Take the right steps to stay well

I was nine when the voices began.

I think the voices were my response to trauma and abuse. My family background wasn’t that great and I think the voices protected me and still do.

The voices were often encouraging but self-deprecating as well. They were critical of other people and suspicious of their motives. That made me very wary of people and isolated me quite a bit.

I didn’t really know what was going on, or whether it was normal or not. It was just something I was living with at the time and I thought that everybody probably went through the same thing.

The voices became quieter for a while. Then, when I was 14, they became louder and more serious. I had no friends and would sit in my room alone for long periods.

Going through deep depression

I was going through a deep depression and began to drink to mitigate the voices. That helped for a time, until my early 20s, but then alcohol became a big problem for me. I lost a series of jobs because of the drinking, and the voices became really troublesome again.

So I stopped drinking for a while and moved into media work. I didn’t tell anyone about the voices. I was worried people would think I was mad, and that somehow I’d lost control of my senses. I had a career based on credibility, so it was a bit embarrassing and I thought I’d lose my job.

Sometimes the voices were funny and quite witty, but they became more deprecating and more aggressive towards other people. If I was tired, or lonely, or feeling isolated, I would slip into believing the voices and they became less encouraging.

For a long time I saw them as being separate beings. They were spirits, otherworld-y. I saw them as separate to myself.

When I was 31 – between the voices, feeling depressed, and pressures at home and at work - I had a breakdown and attempted suicide.

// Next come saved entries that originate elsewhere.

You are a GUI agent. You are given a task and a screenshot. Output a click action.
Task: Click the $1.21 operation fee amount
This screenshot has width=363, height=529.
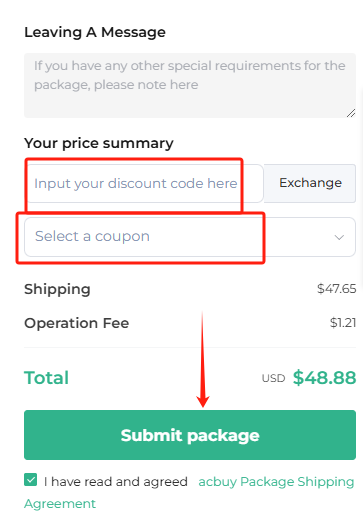pos(343,323)
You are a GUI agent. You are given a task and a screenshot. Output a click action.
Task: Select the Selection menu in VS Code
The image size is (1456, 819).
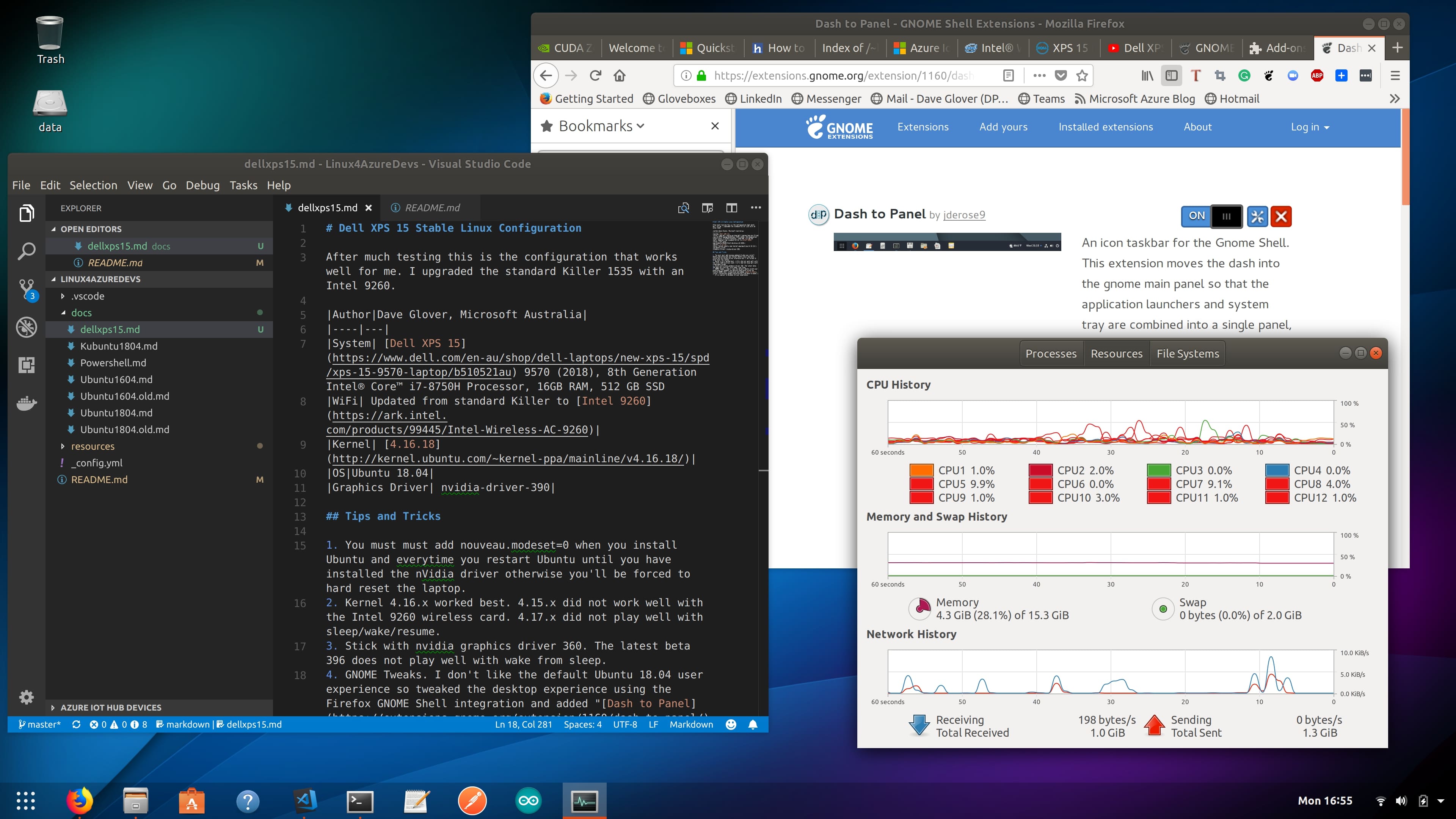tap(93, 185)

I was hospitalised in an acute mental health ward for three months. I didn’t talk about the voices, because I thought that would keep me in hospital longer. I was put on antipsychotics and tried to say the right things. After a period, I was discharged.

 

Homeless and stoopped taking meds

I relocated, but the accommodation I’d organised fell through and I was homeless for two or three weeks. I ended up staying with friends but I’d stopped taking my medication and went downhill again very rapidly.

The police found me wandering around the streets dazed and confused. I was taken back to hospital, where I stayed for about six months.

This time, I started talking about my voices. I didn’t really want to, because I knew it would mean more medication. But the doctors asked me what kind of voices they were - commanding, encouraging, aggressive, loud - and I think it concerned them enough to increase the antipsychotic medication I was on.

While I was in hospital I started painting. It was helpful because it took my mind off the voices. It was the first time I’d done anything creative and it distracted me from being inside my head. That’s something I’ve continued with.

When I got out of hospital the second time, they organised talking therapy sessions for me, with a psychologist. But my head wasn’t in it. The idea of recovery was foreign to me. Everything was so bleak, so dark, and there was no hope. It was like being in a coal-covered cave.

I had a couple more periods of hospitalisation, but gradually over the past two years  things have changed. What has helped my recovery? My commitment to staying well and the support I’ve received.

Therapy, mindfulness & exercise helpful

 

Talk therapy is now really helpful. My suicidal thoughts are way down now. I still think about it occasionally, but it’s not dominating every minute of every day.

I have a lot more contact with people and attend more of my weekly therapy sessions. We talk about mindfulness, special kinds of breathing, meditation, my fears and nightmares. I get good suggestions from those sessions.

I’m also exercising more, getting out more, and working in media again. There are more things in my life now to mitigate the voices, so they aren’t so much of a concern.

Five years ago, my support worker introduced me to a community arts centre. I had my first art exhibition and sold two thirds of the show. That really encouraged me to keep going. It was the process of creating the art that was most important to me, but I guess the sales were a validation of what I was doing.

I feel there’s a little bit of light at the end of the tunnel, the voices are still there but they are manageable, especially with my art, and mindfulness and meditation.

Mindfulness allows me to just notice the voices are there and let them pass by. With meditation, I can focus on my body and what it’s doing - my heart rate, my muscles and the weight of my head - and that takes me away from the voices.

Top tips

My advice to others would be to take your medication, do mindfulness and physical exercise and talk to a therapist. Volunteer - because there’s nothing like helping others to take you out of the self-indulgent nature of your illness - and stay close to whatever supports you may have in place, as it’s important to tell your friends and family what you need.

I’m happier now than I’ve been for 20 years. I’ve learnt everybody’s different and that we are all complex human beings. I’m not all bad and I’m not all mad either. I do have something to contribute.